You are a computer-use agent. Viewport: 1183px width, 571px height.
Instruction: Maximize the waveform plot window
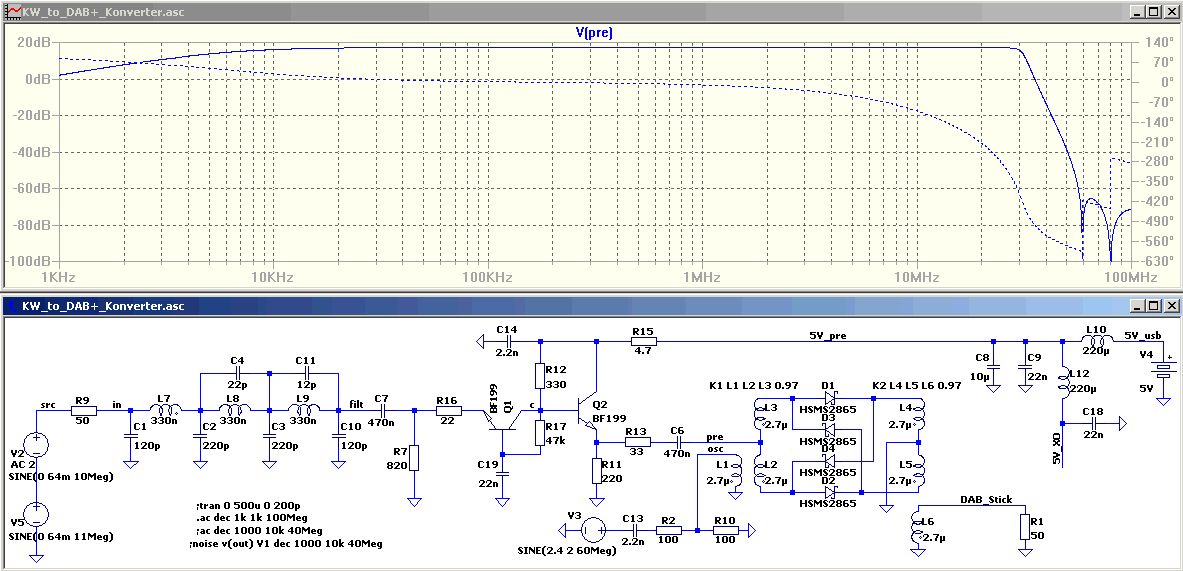1153,12
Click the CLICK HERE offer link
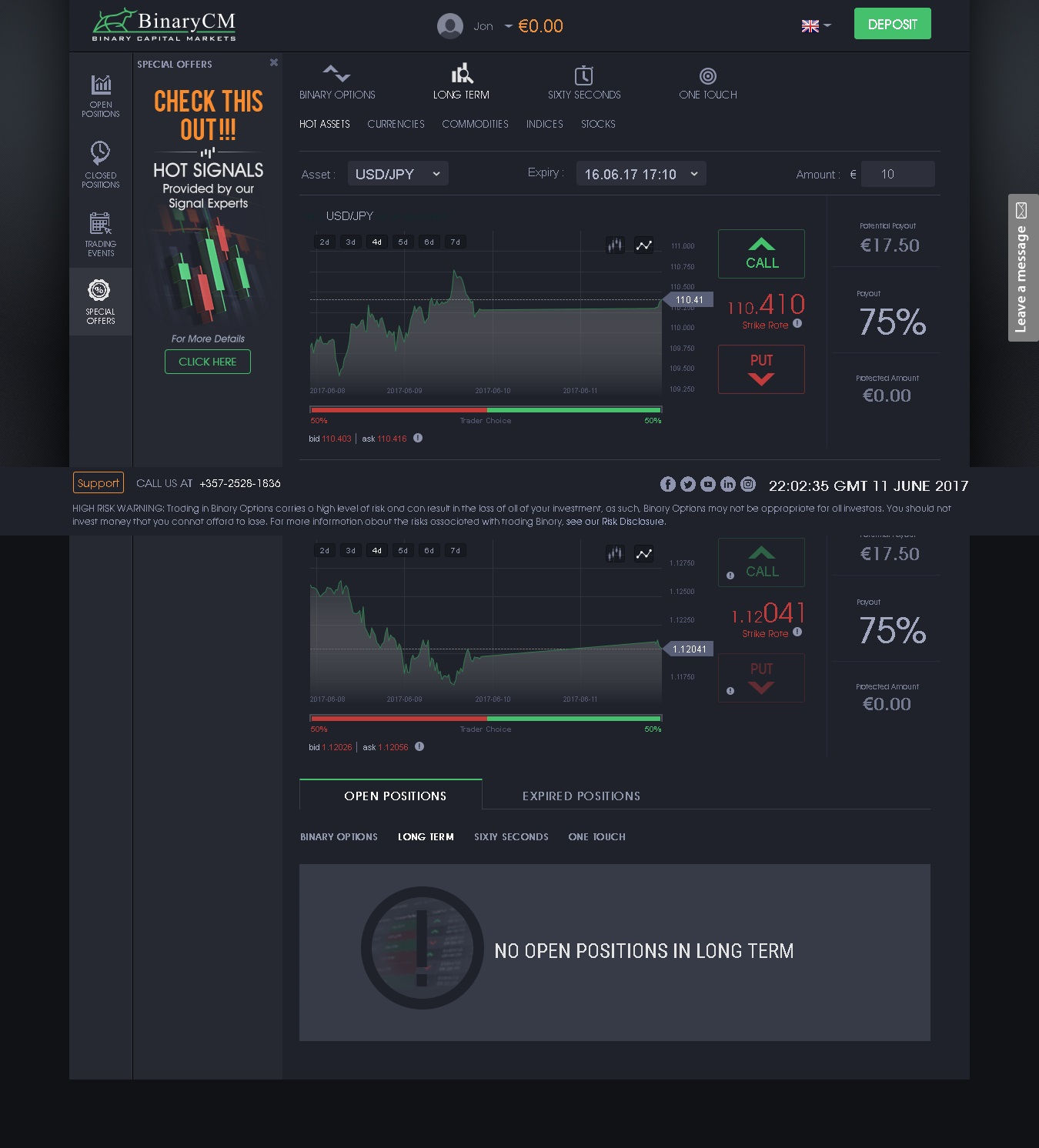The image size is (1039, 1148). click(207, 361)
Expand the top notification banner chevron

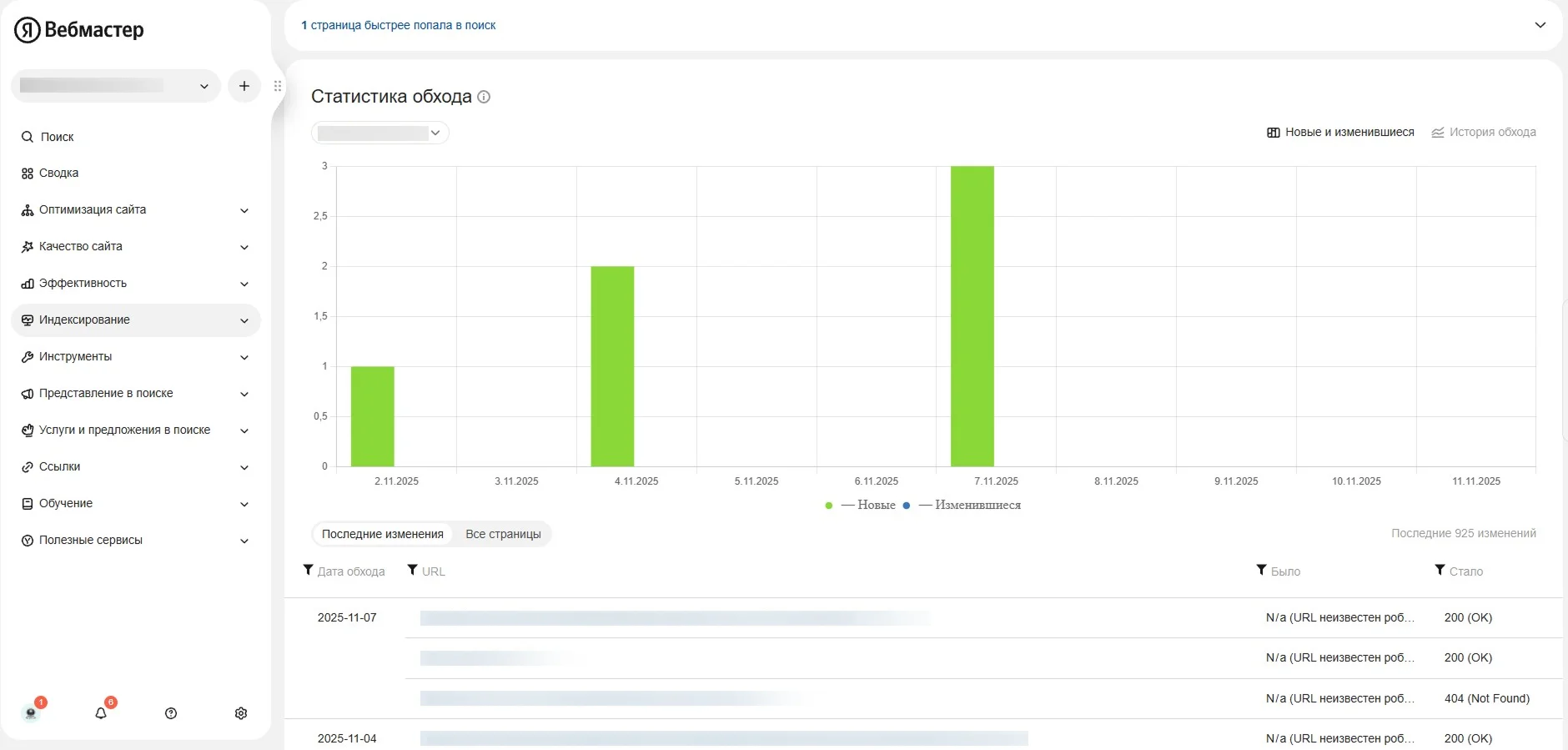coord(1540,25)
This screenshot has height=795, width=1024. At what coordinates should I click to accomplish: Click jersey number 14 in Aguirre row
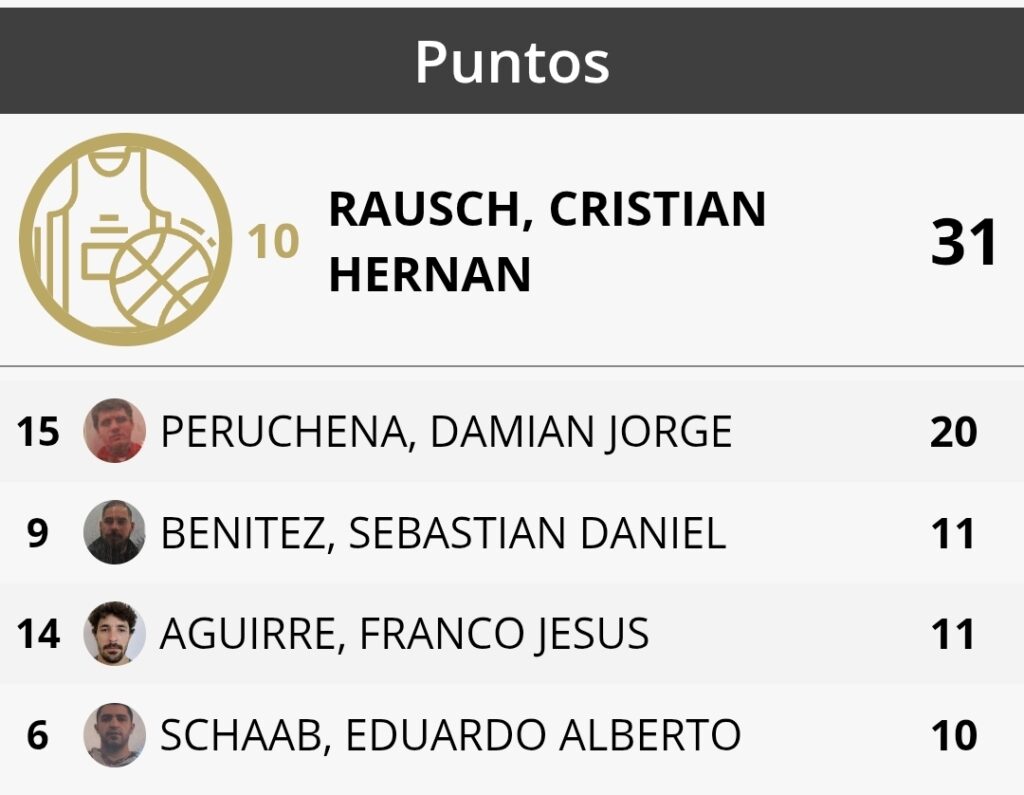(38, 634)
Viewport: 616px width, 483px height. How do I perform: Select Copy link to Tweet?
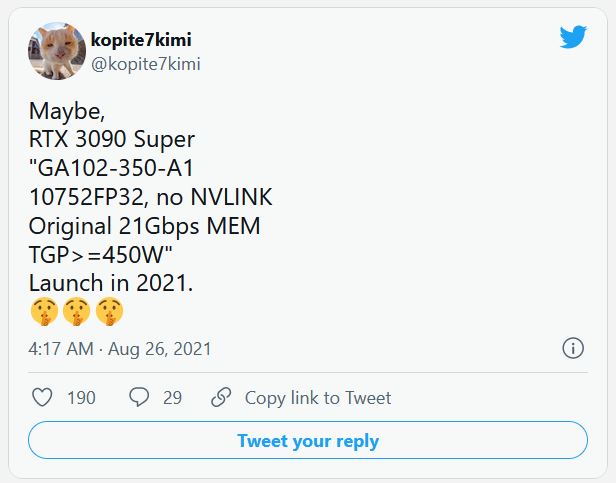point(318,398)
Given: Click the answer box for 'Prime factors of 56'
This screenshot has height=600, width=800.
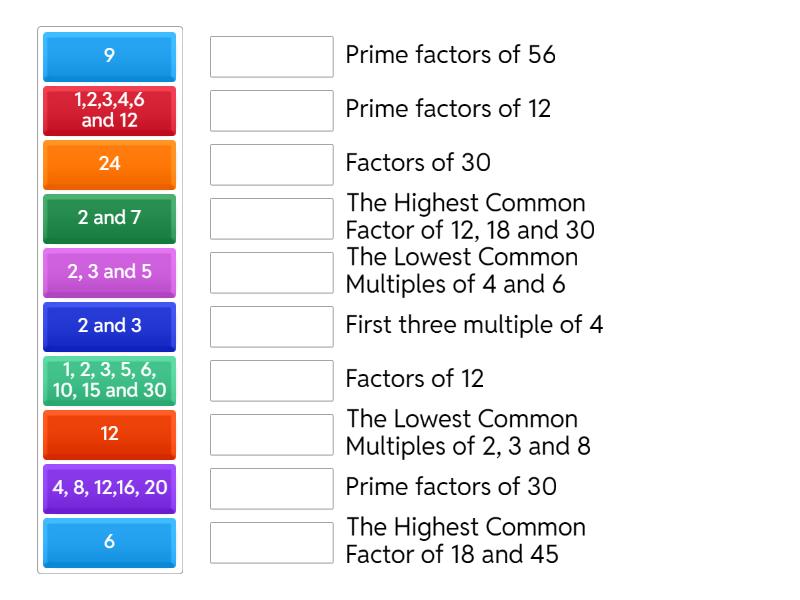Looking at the screenshot, I should 272,57.
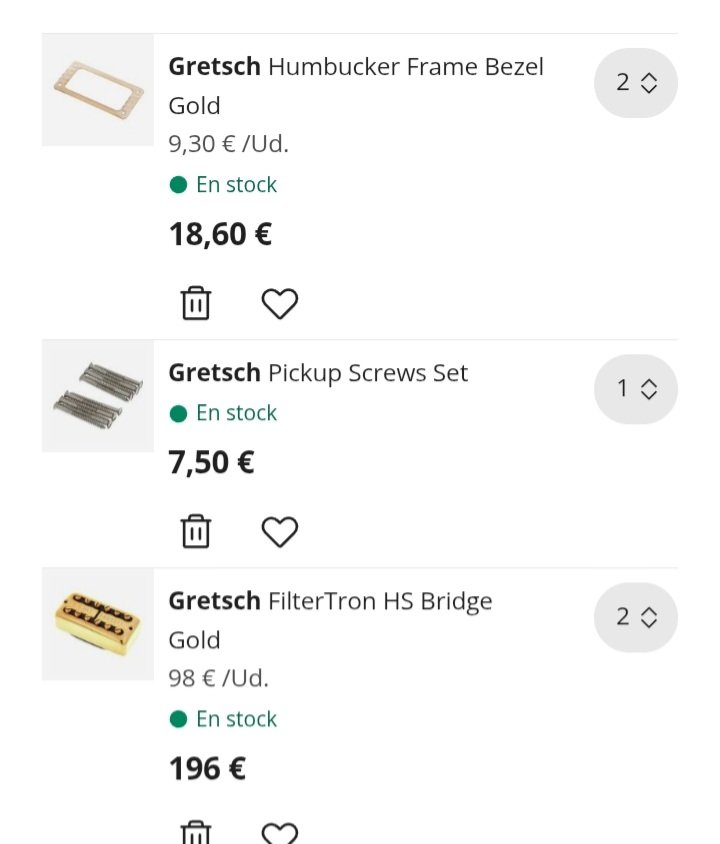This screenshot has height=844, width=720.
Task: Remove Pickup Screws Set via trash icon
Action: 196,531
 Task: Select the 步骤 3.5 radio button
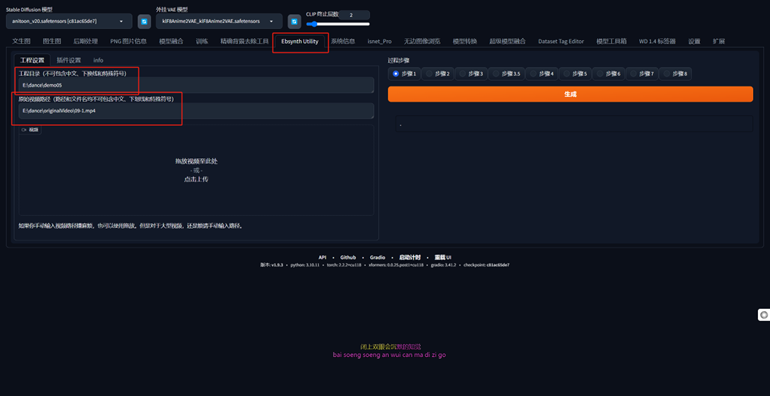coord(506,74)
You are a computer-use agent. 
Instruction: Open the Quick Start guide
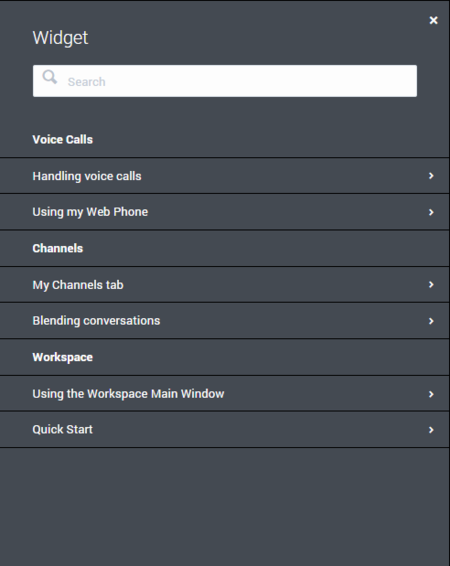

□ □ □ □ □

• _ABOUT THIS EXERCISE_: The whole listing must come back verbatim, with no pictures included.

• _OUTPUT FOR THIS TASK_:
You are a computer-use agent. Viewport: 1183px width, 571px height.
Instruction: Maximize the waveform plot window
1153,12
Click the CLICK HERE offer link
The image size is (1039, 1148). click(207, 361)
Expand the top notification banner chevron

coord(1540,25)
This screenshot has height=795, width=1024. At what coordinates should I click to accomplish: Click jersey number 14 in Aguirre row
(38, 634)
Viewport: 616px width, 483px height. How do I perform: Select Copy link to Tweet?
point(318,398)
Given: Click the answer box for 'Prime factors of 56'
This screenshot has height=600, width=800.
Looking at the screenshot, I should 272,57.
This screenshot has height=844, width=720.
Task: Remove Pickup Screws Set via trash icon
Action: 196,531
 Task: Select the 步骤 3.5 radio button
coord(506,74)
You are a computer-use agent. 
Instruction: Open the Quick Start guide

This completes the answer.